In Missouri, for example, two different gas-tax hike bills are in the works. The state Senate has approved a flat 2 cents a gallon increase, effective July 1 . Similarly, the House would boost that levy from 7 cents a gallon to 9 this year, but would also add another penny a gallon in mid-1982.

Vermont lawmakers have been split on whether to raise the motor fuels tax from the current 9 cents a gallon or to tie the levy to a percentage of the retail price, a solution favored by Gov. Richard A. Snelling.

The Vermont House has passed a flat 2 cent boost, which would produce only about half the additional $70 million sought by the state's chief executive. Alternatives under Senate consideration include shifting the costs of state troopers and registry of motor vehicle personnel from the state highway fund to the general fund. The general fund would be boosted by expansion of the state's 3 percent sales tax to cover motor fuels.

Arizona, Missouri, Vermont, and Tennessee are among the 22 states that have not raised motor fuels levies in the past six years.

Since January 1978, 23 states have increased their gasoline taxes once and several, including those tying their levies to wholesale or retail motor fuel prices, more than once.

The recent hikes in both Kentucky and Massachusetts, for example, resulted from such administrative adjustments rather than direct lawmaker action. The Massachusetts tax, which prior to April 1 had been 9.8 cents a gallon, now is 11 .5 cents a gallon. The Kentucky increase was from 9 to 9.5 cents a gallon.

Two of the nation's three newly enacted gas tax laws -- those in Idaho and Utah -- involve 2 cent-a-gallon boosts, effective July 1.

The penny increase in South Dakota, on the other hand, began on April 1. It is also perhaps the most controversial since a portion of the additional revenue is earmarked not for highways but for running a newly acquired state freight railroad.

A suit challenging the diversion of gasoline tax revenues for nonhighway-related purposes has been brought before the state's supreme court by the South Dakota Auto Club, a division of the American Automobile Association.
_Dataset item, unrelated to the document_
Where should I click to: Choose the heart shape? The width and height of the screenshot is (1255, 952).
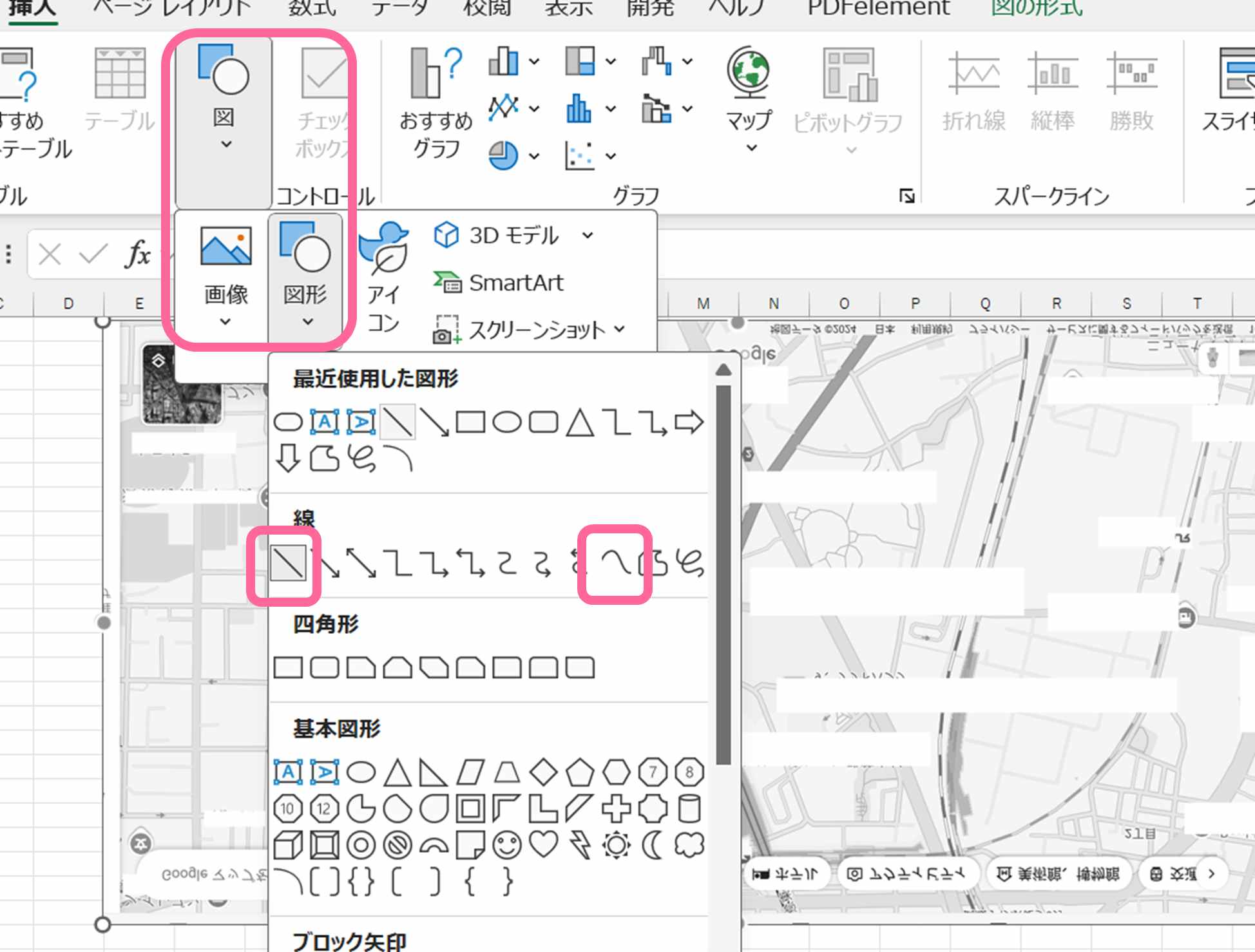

The tax hike from 12 to 13 cents a gallon is projected to net $5.2 million a year in new revenue, some $2.7 million of which would go toward operating the rail freight line. The latter is for the shipment of grain, South Dakota's main agricultural product. State officials contend that without the rail system highways would have to be used to haul grain resulting in higher transportation costs and a faster wearing out of roads.

A three-year temporary increase in the state's sales tax has financed the purchase of abandoned rail rights of way.

At 13 cents a gallon, South Dakota now has the second highest levy of this type in the nation, exceeded only by 13.6 percent in neighboring Nebraska where the rate is pegged to a percentage of the wholesale motor fuel price.

Idaho's tax increase will bring the levy from 9.5 to 11.5 cents a gallon and net an estimated $8.7 million in additional highway funds during the first year. This, according to state transportation department officials, is only about one-fifth of what is needed and less than the $16 million sought by Gov. John V. Evans.

The Utah gas tax increase from 9 cents to 11 cents a gallon is projected to yield an additional $15 million for the highway fund. Revenue during the 12 months ending June 30 is running some $9 million short of what had been anticipated last July.